By pointing out that even outpatient surgery is complex for those with deteriorated mobility, Rennaker added: “These patients said: ‘put that device in me’, that is a great commitment. They deserve credit to pave the way for others.”

Other co -authors affiliated with UTD included Joseph Epperson Bs’20, PHD’24, Txbdc Research Associate; Cognition and neuroscience Doctoral Student Emmanuel Adehunoluwa MS’23; Amy Porter MBA’20, Director of Operations of TXBDC; Holle Carey Gallaway MBA’23, Biomedical Research Engineer TXBDC; and David Pruitt ms’14, phd’16.

Kilgard has a financial interest in Microtransponder Inc., which markets pod stimulation therapy for stroke. Rennaker is the founder and CEO of Xnerve, who developed the device used in this study.

FINANCING: The investigation was financed by a subsidy (N66001-17-2-4011) of the Agency for Advanced Defense Research Projects (DARPA), an agency of the Defense Department, as well as the Wings For Life accelerated Translation Program.
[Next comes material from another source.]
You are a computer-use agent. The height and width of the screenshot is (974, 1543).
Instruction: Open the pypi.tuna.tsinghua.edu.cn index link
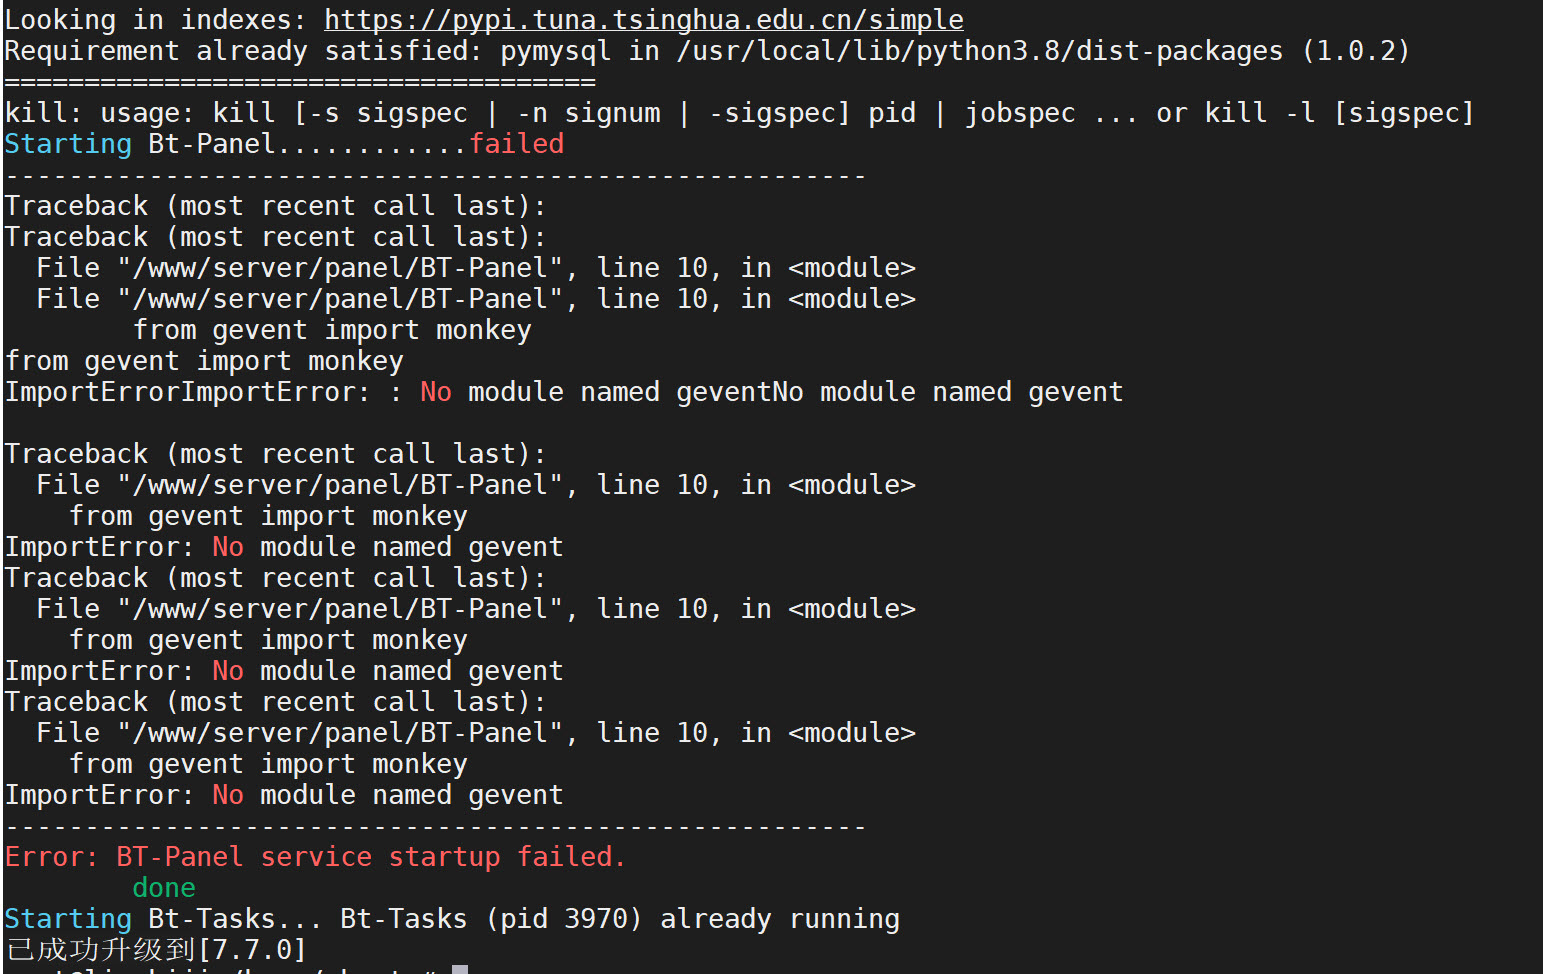click(x=643, y=20)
About this research news from Neurotech and Sci

Author: Stephen Fontenot
Source: UT Dallas
Contact: Stephen Fontenot – UT Dallas
Image: The image is accredited to Neuroscience News

Original research: open access.
“The stimulation of the vago closed circuit nerve helps the recovery of the spinal cord injury” by Michael Kilgard et al. Nature

Abstract

Closed vague circuit nerve stimulation helps recovery of spinal cord injury

Decades of research have shown that the recovery of serious neurological lesions will require synergistic therapeutic approaches. Recovering the neuronal circuits after the lesion is a long -standing target of the neurorrehabilitation.
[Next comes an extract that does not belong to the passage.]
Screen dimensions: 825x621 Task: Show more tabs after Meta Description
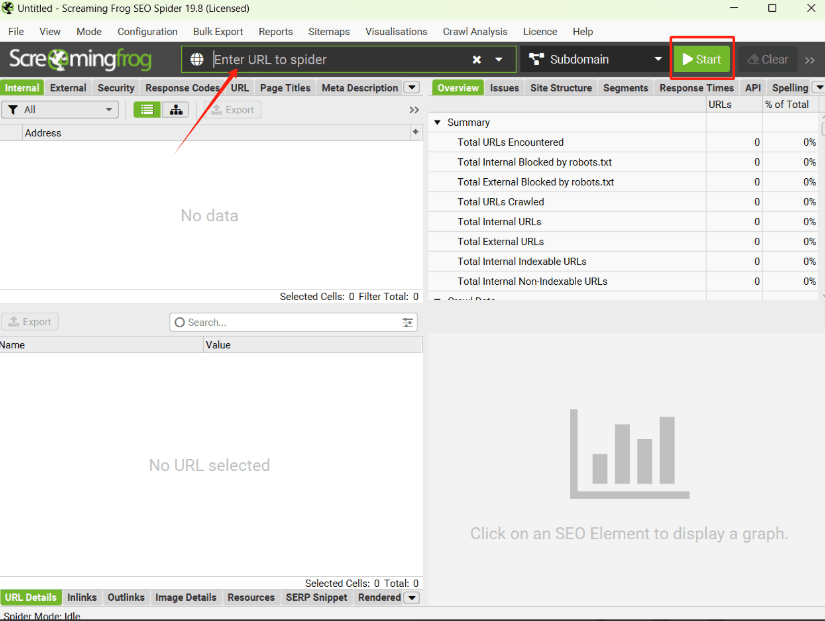411,88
We presume that combining intensive, progressive and task training with the stimulation of the vago closed circuit nerve in real time (CLV) to improve synaptic plasticity could increase resistance, expand the range of movement and improve hand function in people with chronic and incomplete lesion of the cervical spinal cord.

Here we report the results of a prospective, double blind, simulated, randomized study that combines gamified physiotherapy using strength and movement sensors to administer simulated or active CLV (clinicaltrials.gov identifier NCT04288245).

After 12 weeks of therapy composed of a miniaturized implant that selectively activates the vagus nerve in successful movements, 19 people exhibited a significant beneficial effect on the strength of the arm and hand and the ability to perform activities of daily life.

CLV represents a promising avenue for people with chronic and incomplete injury of the cervical spinal cord.